JC: I’m not a big fan of hindsight, I would much rather focus on how we gain foresight, so I will be looking ahead at the opportunities that the market shows and making sure our management decisions are, more often than not, great decisions.

CC: We put stock managers in place in a couple of our divisions. This provided an increased level of resource and attention on stock presentation, quality, pricing, sourcing and margin control. Considering the challenges the industry has faced around used supply, given this resource opportunity again, I’d have put this in place across every division.

RF: Absolutely nothing. Because all you can do is make the right judgement at the right time. Certainly, we change our views on things.

AM100 2023 special issue coverWhere do you see as the key opportunities for 2024?

JC: Working closely with our brand partners to navigate the market, while leveraging the scale and experience we have across our broad business base. The growth in the super-groups, fuelled by the big US-based operators looking to move further into the UK market, means a business like ours needs to offer amazing customer and colleague experiences, while constantly seeking ways of showing agility and regional expertise.

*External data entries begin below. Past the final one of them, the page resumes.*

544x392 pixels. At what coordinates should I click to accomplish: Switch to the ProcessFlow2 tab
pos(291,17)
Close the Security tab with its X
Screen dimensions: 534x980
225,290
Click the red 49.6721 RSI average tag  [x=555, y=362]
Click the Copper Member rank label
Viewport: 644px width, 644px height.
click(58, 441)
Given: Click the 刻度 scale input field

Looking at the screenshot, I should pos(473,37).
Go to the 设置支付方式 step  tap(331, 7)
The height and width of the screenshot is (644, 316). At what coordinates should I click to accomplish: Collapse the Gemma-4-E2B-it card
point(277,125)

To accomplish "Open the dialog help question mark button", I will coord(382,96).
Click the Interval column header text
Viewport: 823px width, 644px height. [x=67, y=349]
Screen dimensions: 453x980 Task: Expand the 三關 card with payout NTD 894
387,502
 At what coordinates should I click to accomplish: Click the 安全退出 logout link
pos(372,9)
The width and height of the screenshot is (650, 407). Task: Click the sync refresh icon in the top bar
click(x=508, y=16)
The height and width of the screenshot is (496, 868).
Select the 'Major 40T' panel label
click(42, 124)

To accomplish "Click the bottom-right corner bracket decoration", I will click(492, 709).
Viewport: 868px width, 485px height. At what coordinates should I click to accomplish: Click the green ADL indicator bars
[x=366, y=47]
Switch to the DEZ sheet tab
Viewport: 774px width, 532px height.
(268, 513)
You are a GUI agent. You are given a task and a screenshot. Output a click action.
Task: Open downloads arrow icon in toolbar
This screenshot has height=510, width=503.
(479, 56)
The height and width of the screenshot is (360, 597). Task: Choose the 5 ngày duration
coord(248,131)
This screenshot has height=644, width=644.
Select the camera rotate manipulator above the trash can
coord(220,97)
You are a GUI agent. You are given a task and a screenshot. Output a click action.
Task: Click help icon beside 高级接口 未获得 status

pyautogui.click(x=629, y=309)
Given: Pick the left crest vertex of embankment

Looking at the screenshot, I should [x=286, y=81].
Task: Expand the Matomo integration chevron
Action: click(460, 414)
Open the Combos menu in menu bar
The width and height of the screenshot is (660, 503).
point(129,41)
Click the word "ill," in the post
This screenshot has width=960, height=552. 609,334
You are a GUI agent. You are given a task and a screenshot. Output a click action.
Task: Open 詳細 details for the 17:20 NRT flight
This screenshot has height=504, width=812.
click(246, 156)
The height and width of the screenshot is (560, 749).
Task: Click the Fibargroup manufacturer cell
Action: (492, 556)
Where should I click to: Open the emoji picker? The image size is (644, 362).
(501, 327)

CC: I think 2024 will see a significant increase in new vehicle supply andthis will bring great opportunities. However, clearly this needs to be balanced against the wider economic picture. Once the general election is confirmed I think we will need to watch consumer confidence levels to ensure we retain the pull effect for as long as possible. If this is navigated and managed well by the OEMs and ourselves then this should present opportunity for a good year. But that is a big “if”. Our other area of investment will be in software development to automate some of our key processes to increase efficiencies. We have just kicked this project off, but I’m really excited about the potential benefits.

RF: We’re moving from undersupply to oversupply and we’ve got a new car market back into resurgence as well as a reasonably strong used car market. So, the biggest challenge is making sure we’ve got the right quantity and quality of sales team. Can they do objection handling and close deals? We have a massive focus on that at the moment. Would I have started that sooner? You can only get an organisation to focus on a certain number of things and, if I’d said “right I’ll sort out my sales skills sooner” I probably wouldn’t have recruited all the technicians we did.